- _Text section_
What if the future of marketing research passed through… synthetic personas created by artificial intelligence? That’s certainly the bet of Léger and Plus Compagnie, the parent company of the Cossette agency, which have just announced the deployment of Smart Persona, their new AI tool developed by Plus Compagnie and powered by Léger’s data, designed to interact in real time with custom-created synthetic personas. Interview with Sarah Mottet, Vice President of Transformation and AI at Léger and Paul Guité, Senior Vice President of Research and Insights at Plus Compagnie.
Can you remind us of the genesis of this technological rapprochement?
Sarah Mottet: Paul’s team at Plus Compagnie has been working on this tool for over a year. They approached us a few months ago to partner and take it even further. At Léger, we add our methodological rigor to the ingenuity and innovation of their AI platform. We ensure the quality of the results.
We actually tested it recently with our proprietary studies and the quality is more than sufficient to make marketing decisions. We achieved a relevance score between 85% and 90%!
This represents a real revolution in our fields. Previously, if a client wanted to test visual A or B to publish on Facebook, it could take time and a certain cost to recruit the right respondents. Whereas now, we can literally get an answer in real time.
Paul Guité: We are not the only ones considering this synthetic approach but we are among the first. And we can be proud that two Canadian organizations have the audacity to put this tool directly into clients’ hands.
How does Smart Persona work concretely?

- _Recorded data_
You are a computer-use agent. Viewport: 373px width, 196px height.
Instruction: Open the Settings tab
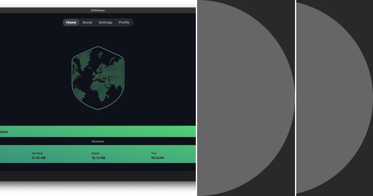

- _Instructions_
1. Repeat everything in the interview from "Can you remind" down to "85% and 90%!".
2. Sum up the interview in two sentences.
The lines are separate material, apart from the interview.

- _Solutions to each task_
1.
Can you remind us of the genesis of this technological rapprochement?
Sarah Mottet: Paul’s team at Plus Compagnie has been working on this tool for over a year. They approached us a few months ago to partner and take it even further. At Léger, we add our methodological rigor to the ingenuity and innovation of their AI platform. We ensure the quality of the results.
We actually tested it recently with our proprietary studies and the quality is more than sufficient to make marketing decisions. We achieved a relevance score between 85% and 90%!

2. Léger and Plus Compagnie, the parent company of the Cossette agency, have announced Smart Persona, an AI tool developed by Plus Compagnie and powered by Léger's data that lets users interact in real time with custom-created synthetic personas. Sarah Mottet of Léger says tests with their own studies reached a relevance score of 85% to 90%, and that questions like which of two visuals to publish on Facebook can now be answered in real time instead of taking time and money to recruit respondents.